Several images shared on her Instagram show a veiled Wright at the embassy—which is now run by Iran’s Revolutionary Guard as a museum—including one of her next to a lowered American flag. Headscarves are mandatory in Iran, with activist Roya Heshmati lashed 74 times in January for refusing to comply with the law. “I’m sharing exhibits from a museum that are never seen,” Wright reportedly wrote of her museum trip. “It’s not an endorsement of the government.”
Civil unrest and large protests erupted across Iran in September 2022 following the death of Mahsa Amini, a 22-year-old who was arrested for not wearing the hijab correctly. She was in the custody of the country’s so-called “morality police” at the time of her death.

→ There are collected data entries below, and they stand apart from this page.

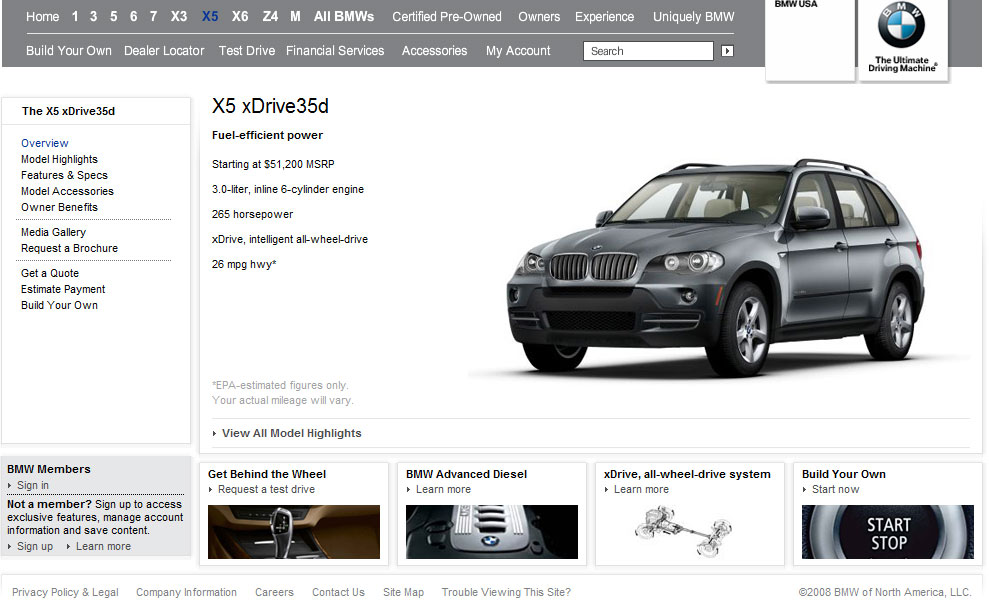The height and width of the screenshot is (612, 989).
Task: Open Features & Specs in sidebar
Action: point(64,175)
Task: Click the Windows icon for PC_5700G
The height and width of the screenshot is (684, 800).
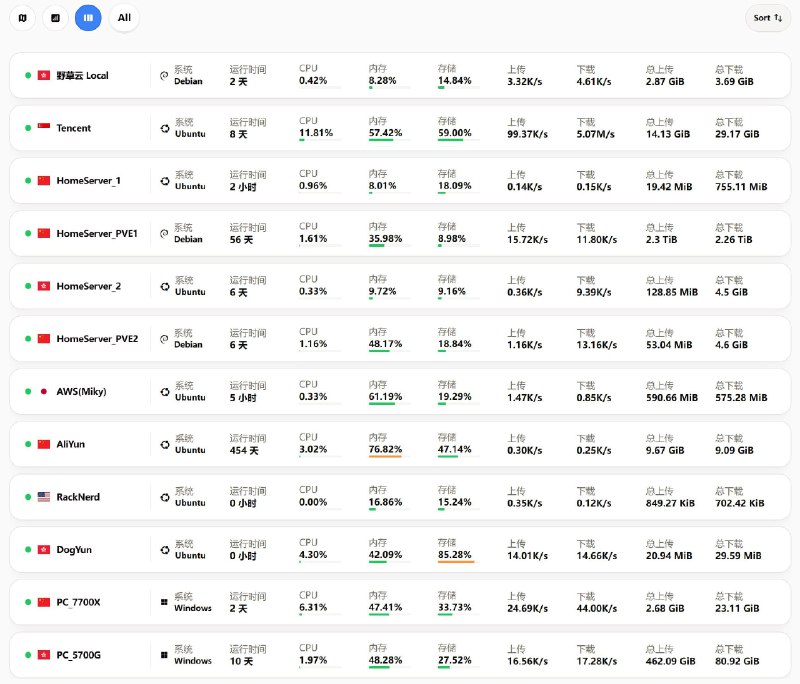Action: [x=164, y=655]
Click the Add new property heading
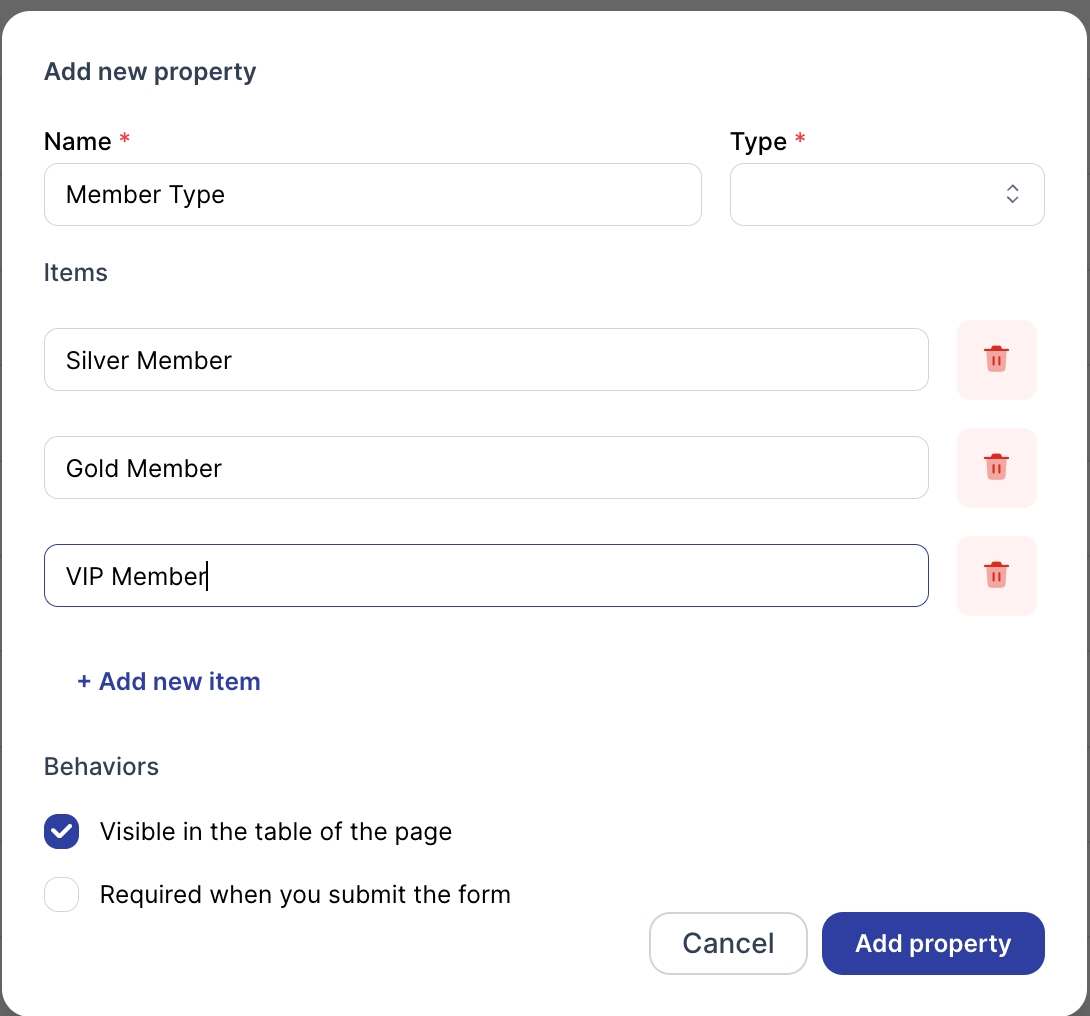 click(x=150, y=72)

“You punish people of this country in various methods for removal of hijab but you allow a porn actress to come here for tourism!?” Iranian actress Setareh Pesiani wrote on Instagram in response to Wright’s visit.
Masih Alinejad, an Iranian-American journalist and activist who has survived assassination and kidnapping attempts by Iran, similarly criticized Wright’s actions.
“Iranian women don’t want to obey a discriminatory law,” Alinejad wrote in an X post. “Rosa Parks stood up against racist laws in America and became a symbol of resistance. We the women of Iran want [to] be like Rosa Parks and not Whitney Wright.” She added that the “true warmongers are the agents of the Islamic Republic who will execute you if you be true to yourself.”
According to the AP, Wright has previously shared material online which supports armed militancy against Israel. Israel’s war against Hamas in Gaza has dramatically inflamed tensions between the U.S. and Iran, with various militant groups linked with Tehran now attacking American bases and troops across the Middle East.
President Joe Biden, while explicitly saying he does not seek a war with Iran, has nevertheless authorized military action—including scores of strikes across Iraq and Syria on Friday—against the militias and their facilities. The operations came as part of a retaliation for the deaths of three U.S. soldiers in a drone attack in Jordan late last month, with U.S. government officials saying that more retribution is on the way.